Uruguay 2024 elections headed to Orsi-Delgado run-off

Center-left Frente Amplio’s Yamandú Orsi got the most votes, but conservative Delgado hopes his coalition-mates will back him for a second-round victory on November 24

Yamandú Orsi and Alvaro Delgado to head to Uruguay 2024 election runoff

Updated 8.49 a.m. October 28

With the vote count 99.9% complete in Uruguay’s elections, center-left Frente Amplio’s candidate Yamandú Orsi is headed to a run-off against Álvaro Delgado of the incumbent center-right Partido Nacional. 

Minutes before 9 a.m. on Monday, Orsi had garnered 44% — more than the other candidates, but less than the absolute majority (50% plus one) required to win outright. Delgado had 27%.

Andrés Ojeda of the Partido Colorado, who polls had suggested had a slight chance of snatching second place from Delgado, was coming in a distant third with 16%. The Nacional and Colorado parties are both members of a coalition called the Coalición Republicana, led by current President Luis Lacalle Pou, so Ojeda’s voters are likely to provide a significant boost to Delgado in the second round.

“We’re the party that grew the most and the most voted-for party in Uruguay,” Orsi said in an election-night speech, and called on his supporters to “generate that country of unity that we want so much.”

Meanwhile, Delgado said that the Coalición Republicana was “the most voted-for political project in the country,” in reference to the fact that he, Ojeda, and smaller parties such as Cabildo Abierto and the Partido Independiente got more votes between them than the Frente Amplio. The coalition, he said, “has the republican responsibility for Uruguay not to go backwards.” He shared a stage with his coalition-mates at Plaza Varela in the capital, Montevideo.

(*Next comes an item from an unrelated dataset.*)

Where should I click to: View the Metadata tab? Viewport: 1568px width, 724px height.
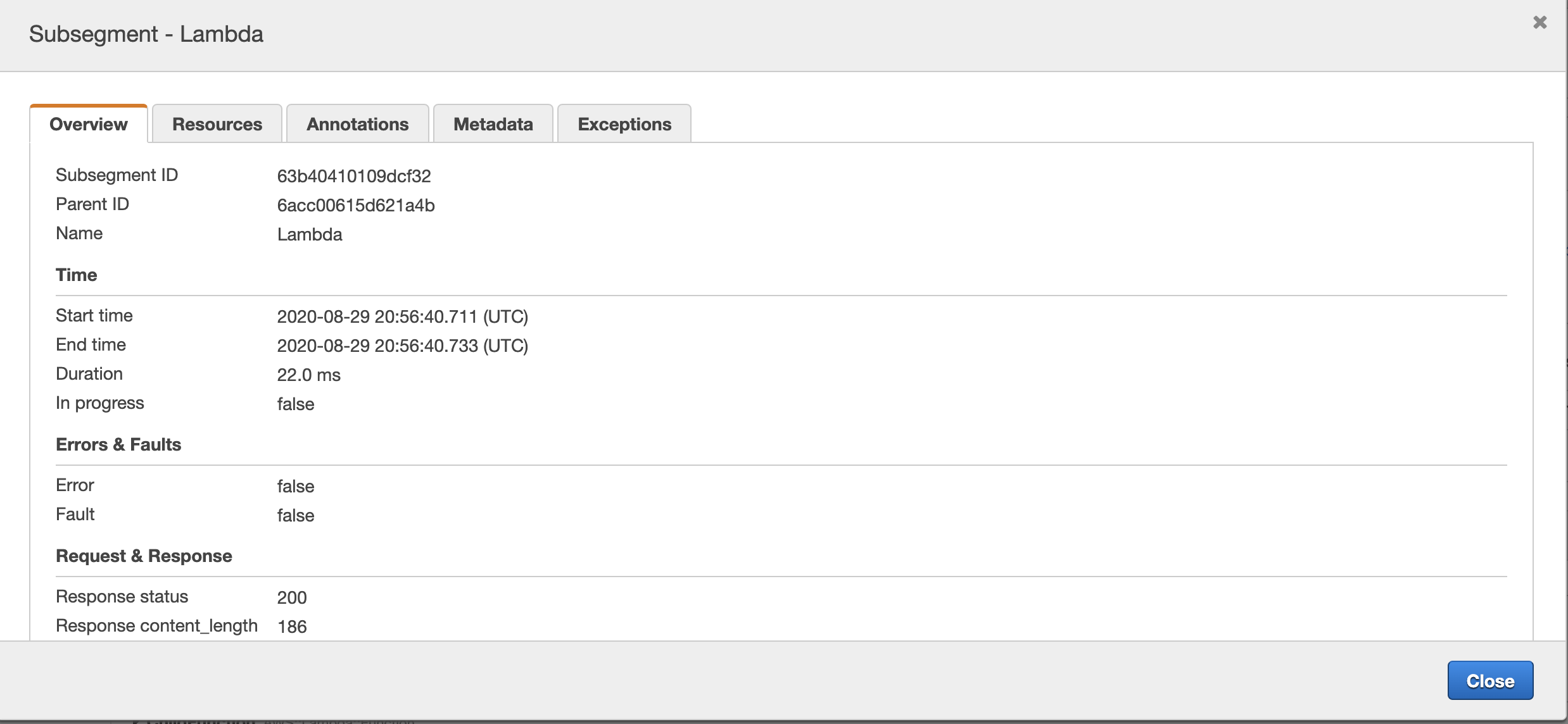[x=492, y=124]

Eight minor presidential candidates were also knocked out of the race. However, the percentage the parties win determines the makeup of Uruguay’s Congress, irrespective of the results of the run-off.

Two proposals that were put for referendum alongside the presidential vote were both rejected. One was a social security reform that would have lowered the retirement age to 60 and established that the minimum pension could not be below the monthly minimum wage. The other would have allowed the police to carry out raids at night.

Voter turnout was 89%, data from Uruguay’s Electoral Court showed.